Rules 1 to 7, 9, 10, 12 to 17 and 19 to 21 of this instrument amend the Armed Forces (Custody Proceedings) Rules 2009 (S.I. 2009/1098), the Armed Forces (Summary Appeal Court) Rules 2009 (S.I. 2009/1211), the Armed Forces (Summary Hearing and Activation of Suspended Sentences of Service Detention) Rules 2009 (S.I. 2009/1216), the Armed Forces (Court Martial) Rules 2009 (S.I. 2009/2041) and the Armed Forces (Service Civilian Court) Rules 2009 (S.I. 2009/1209) so as to give effect to Directive 2010/64/EU of the European Parliament and of the Council of 20 October 2010 on the right to interpretation and translation in criminal proceedings. They require the provision, where necessary, of interpretation and translation services for persons accused or convicted of service offences who need such services, including persons with hearing or speech impediments. These amendments come into force on 27th October 2013.

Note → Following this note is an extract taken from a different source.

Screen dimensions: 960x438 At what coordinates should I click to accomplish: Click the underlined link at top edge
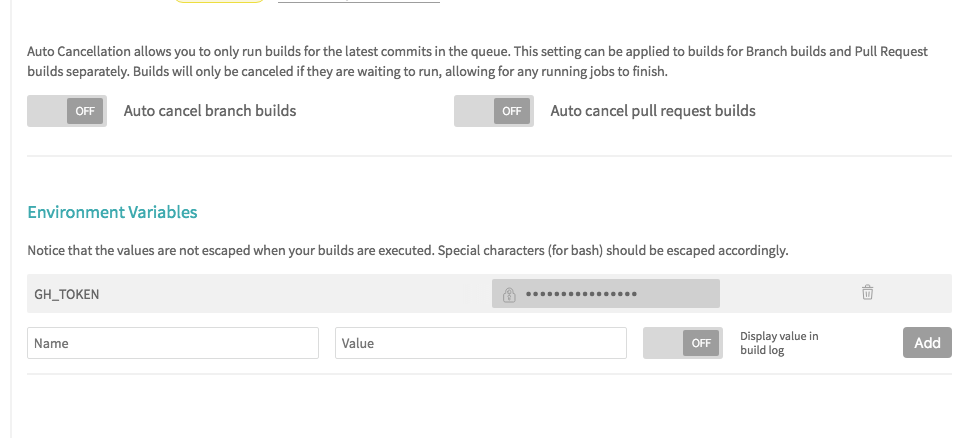coord(359,1)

Section 11 of the Armed Forces Act 2011 (c. 18) inserts a new Chapter 3A in Part 3 of the Armed Forces Act 2006 (c. 52) which provides for the taking and analysis of specimens of breath, blood or urine from persons suspected of certain service offences relating to alcohol or drugs. Rules 8, 11, 18 and 22 of this instrument amend the Armed Forces (Summary Appeal Court) Rules 2009, the Armed Forces (Summary Hearing and Activation of Suspended Sentences of Service Detention) Rules 2009, the Armed Forces (Court Martial) Rules 2009 and the Armed Forces (Service Civilian Court) Rules 2009 so as to provide for the use of specimens (whether or not obtained under Chapter 3A of Part 3 of the 2006 Act) in proceedings for those offences. These amendments come into force on 1st November 2013.

(4)

Section 20A of the Armed Forces Act 2006 is inserted by section 10 of the Armed Forces Act 2011 (c. 18).

(5)

Sections 93A to 93I of the Armed Forces Act 2006 are inserted by section 11 of the Armed Forces Act 2011.

(6)

1990 c. 16; section 27(2) was amended by the Food Standards Act 1999 (c. 28), section 40(1) and Schedule 5, paragraphs 7 and 8.

(9)

S.I. 2009/2041, to which there are amendments not relevant to these Rules.